How to Create Clarity with Your Team

Teams need clarity to perform at their best.  Because everyone on the team needs their expectations clarified.

In the absence of clear expectations, your team will make assumptions that may not be realized.  When that happens, disappointments are sure to follow.

Here are three steps to clarifying expectations so that everything is out in the open and you have clarity with your team.


1. Anticipate concerns.


Before you articulate your expectations, think through what concerns your team may have.  List potential objections your team may raise and identify how to overcome those objections.  Help them to see that your expectations are reasonable and why they are important.

Then put yourself in their place.  If you were in their shoes, how would you interpret your expectations?  If your expectations don’t seem as reasonable from that vantage point, then you can adjust your expectations.


2. Communicate clearly.


When you articulate your expectations, your words have to mean what your team thinks they mean.  Use words that are clear to everyone, whether in writing or in conversation.  If you are using terminology or vocabulary that your team isn’t familiar with, define it for them.  Don’t leave the interpretation of your words up to them.
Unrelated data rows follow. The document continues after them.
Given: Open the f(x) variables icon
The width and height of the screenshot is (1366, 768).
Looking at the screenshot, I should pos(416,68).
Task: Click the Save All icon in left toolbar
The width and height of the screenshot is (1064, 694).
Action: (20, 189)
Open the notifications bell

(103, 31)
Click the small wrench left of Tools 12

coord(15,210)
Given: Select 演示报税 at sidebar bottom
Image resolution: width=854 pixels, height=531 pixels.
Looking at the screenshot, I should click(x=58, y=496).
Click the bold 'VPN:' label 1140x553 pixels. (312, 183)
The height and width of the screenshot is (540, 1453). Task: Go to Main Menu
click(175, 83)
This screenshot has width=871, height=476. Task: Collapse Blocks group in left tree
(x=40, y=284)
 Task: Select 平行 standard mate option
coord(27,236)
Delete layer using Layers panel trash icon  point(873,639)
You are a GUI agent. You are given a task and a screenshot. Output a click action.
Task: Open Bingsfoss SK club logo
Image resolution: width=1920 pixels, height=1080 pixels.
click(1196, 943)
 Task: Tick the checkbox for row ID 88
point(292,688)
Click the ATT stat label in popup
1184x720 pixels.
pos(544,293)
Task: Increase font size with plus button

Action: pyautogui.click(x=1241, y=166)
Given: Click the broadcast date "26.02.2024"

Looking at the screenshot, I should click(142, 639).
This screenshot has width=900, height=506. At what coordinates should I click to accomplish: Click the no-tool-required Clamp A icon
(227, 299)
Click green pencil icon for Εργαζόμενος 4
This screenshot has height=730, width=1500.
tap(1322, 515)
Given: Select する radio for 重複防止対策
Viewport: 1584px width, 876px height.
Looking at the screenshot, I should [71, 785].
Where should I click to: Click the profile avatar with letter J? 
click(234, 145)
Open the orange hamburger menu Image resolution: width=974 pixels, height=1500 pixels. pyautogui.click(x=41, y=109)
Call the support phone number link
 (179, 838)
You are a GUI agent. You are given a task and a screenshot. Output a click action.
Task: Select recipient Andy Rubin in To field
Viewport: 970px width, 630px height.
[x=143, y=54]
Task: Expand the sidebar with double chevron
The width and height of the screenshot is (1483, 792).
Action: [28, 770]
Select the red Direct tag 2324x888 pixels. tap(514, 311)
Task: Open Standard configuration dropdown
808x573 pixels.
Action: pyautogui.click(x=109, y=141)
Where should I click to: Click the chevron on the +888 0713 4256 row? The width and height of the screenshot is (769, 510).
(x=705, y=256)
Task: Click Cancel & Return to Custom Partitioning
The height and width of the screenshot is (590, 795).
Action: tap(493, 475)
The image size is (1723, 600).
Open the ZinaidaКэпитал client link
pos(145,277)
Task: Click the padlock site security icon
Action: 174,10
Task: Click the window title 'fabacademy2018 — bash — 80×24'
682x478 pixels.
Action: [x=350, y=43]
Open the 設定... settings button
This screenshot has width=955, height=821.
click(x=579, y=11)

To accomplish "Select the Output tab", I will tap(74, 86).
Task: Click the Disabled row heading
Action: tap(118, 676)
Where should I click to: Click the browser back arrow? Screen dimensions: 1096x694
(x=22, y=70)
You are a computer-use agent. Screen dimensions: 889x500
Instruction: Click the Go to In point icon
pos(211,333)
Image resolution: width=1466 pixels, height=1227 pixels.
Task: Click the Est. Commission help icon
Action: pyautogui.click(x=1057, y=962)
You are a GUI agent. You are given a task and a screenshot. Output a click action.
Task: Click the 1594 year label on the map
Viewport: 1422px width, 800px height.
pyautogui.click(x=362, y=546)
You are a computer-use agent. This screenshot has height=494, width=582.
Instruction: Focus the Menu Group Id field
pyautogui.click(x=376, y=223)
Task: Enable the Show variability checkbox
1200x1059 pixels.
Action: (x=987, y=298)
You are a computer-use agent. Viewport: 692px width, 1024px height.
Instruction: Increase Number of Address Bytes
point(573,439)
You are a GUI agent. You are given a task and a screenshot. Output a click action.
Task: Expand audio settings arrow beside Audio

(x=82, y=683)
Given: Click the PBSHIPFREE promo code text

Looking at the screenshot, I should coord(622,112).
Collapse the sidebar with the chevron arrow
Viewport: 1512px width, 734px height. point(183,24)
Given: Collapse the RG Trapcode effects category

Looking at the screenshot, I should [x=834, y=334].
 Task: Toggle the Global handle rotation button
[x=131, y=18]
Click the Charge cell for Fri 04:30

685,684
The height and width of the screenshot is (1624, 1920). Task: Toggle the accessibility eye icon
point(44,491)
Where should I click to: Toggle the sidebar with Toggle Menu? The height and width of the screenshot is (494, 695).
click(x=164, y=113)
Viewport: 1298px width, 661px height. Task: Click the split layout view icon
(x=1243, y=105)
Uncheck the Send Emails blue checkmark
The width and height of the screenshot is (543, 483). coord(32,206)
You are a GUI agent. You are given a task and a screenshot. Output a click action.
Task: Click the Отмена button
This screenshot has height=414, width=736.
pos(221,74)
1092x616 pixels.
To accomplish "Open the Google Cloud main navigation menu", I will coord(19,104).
When sending emails, re-read what you’ve written to make sure it makes sense.  If it is unclear, then start over again.  It is always better to take the time up front to explain what you mean.

When you’re talking on the phone or in person, make sure you are being clear in what you’re saying.  Don’t have any hidden meanings in what you’re trying to say.  Remember: To be unclear is to be unkind.


3. Resolve misunderstandings.


When you present your expectations to the team, don’t assume that everything will be understood.  Solicit feedback from your team.  Ask them if they have any questions.  Even though you have tried to anticipate their concerns, you will likely not think of everything they may bring forward.

Your team may have strong issues with your expectations.  Listen to their concerns.  Hear them out.  Do not be defensive.  Take their reactions as constructive input.  And let them know you will consider everything they have to say.

Once you have responded to their feedback, answered their questions, and adjusted your written expectations, share your expectations with them again.  After explaining the changes you made as a result of their input, then ask them for their support of the expectations.

Even though you as the leader can require their adherence to your expectations, asking them for their support will allow them to have buy-in.  And then you can remind them of that buy-in later if they have difficulties with the expectations.

By taking the time to anticipate your team’s concerns, communicate clearly, and then resolving your team’s misunderstandings, you will create clarity with your team.